- _About this task_
Whatever pictures the entries hold, omit them, and output exactly the lines from the one containing "The height and width of the screenshot is (482, 912)." through the final line.

(Dataset entries)
#####
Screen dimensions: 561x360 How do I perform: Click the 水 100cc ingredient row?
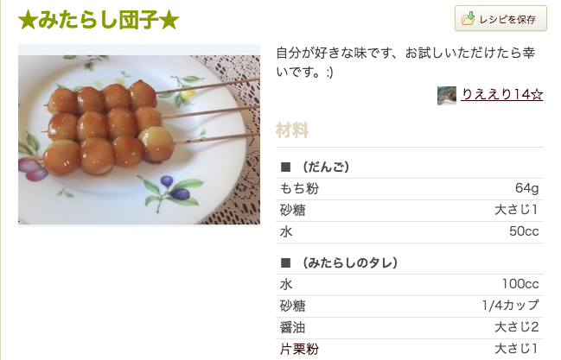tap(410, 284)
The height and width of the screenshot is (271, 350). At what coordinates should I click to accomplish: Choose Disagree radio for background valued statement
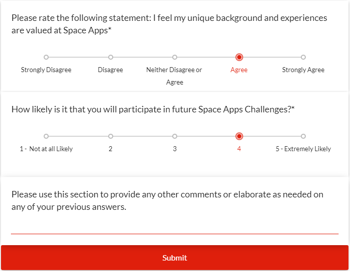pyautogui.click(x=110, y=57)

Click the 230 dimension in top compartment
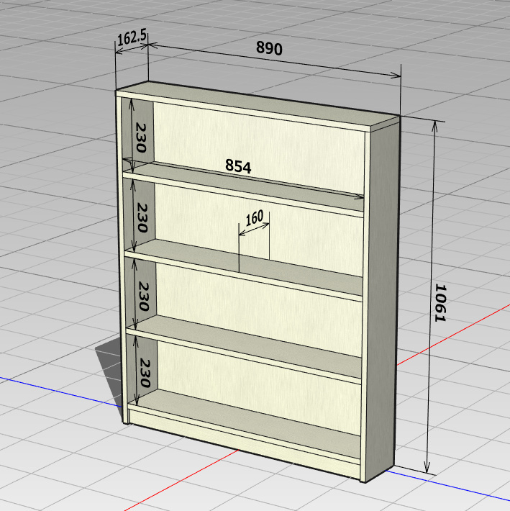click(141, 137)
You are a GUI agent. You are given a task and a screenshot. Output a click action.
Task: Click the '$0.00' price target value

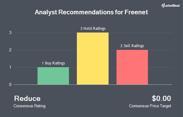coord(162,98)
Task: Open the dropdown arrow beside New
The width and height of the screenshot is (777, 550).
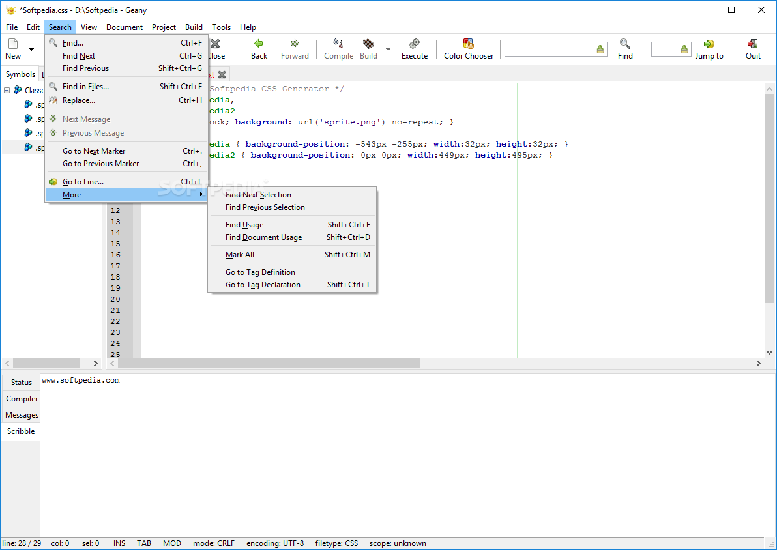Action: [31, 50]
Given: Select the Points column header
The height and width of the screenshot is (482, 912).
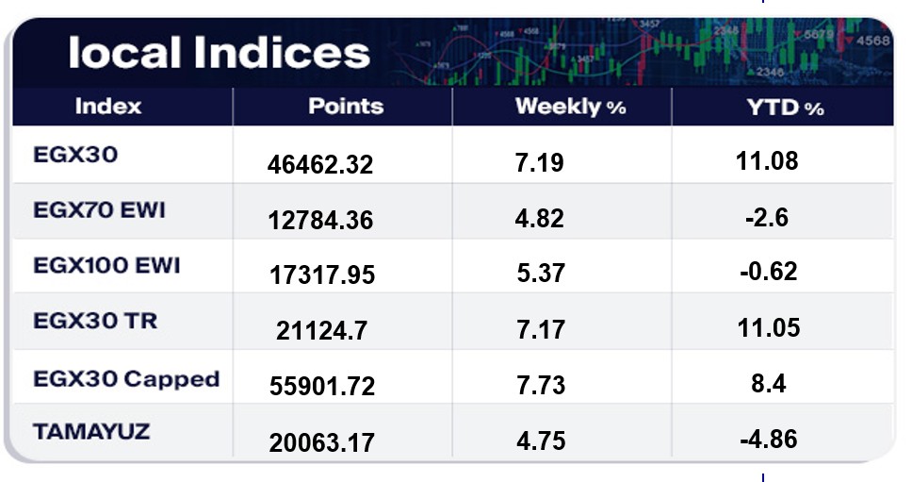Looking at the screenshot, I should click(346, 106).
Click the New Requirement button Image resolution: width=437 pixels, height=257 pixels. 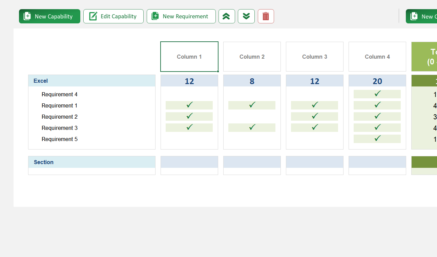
#####
- _The answer_
The height and width of the screenshot is (482, 912).
Looking at the screenshot, I should click(346, 106).
Click the New Requirement button Image resolution: width=437 pixels, height=257 pixels. 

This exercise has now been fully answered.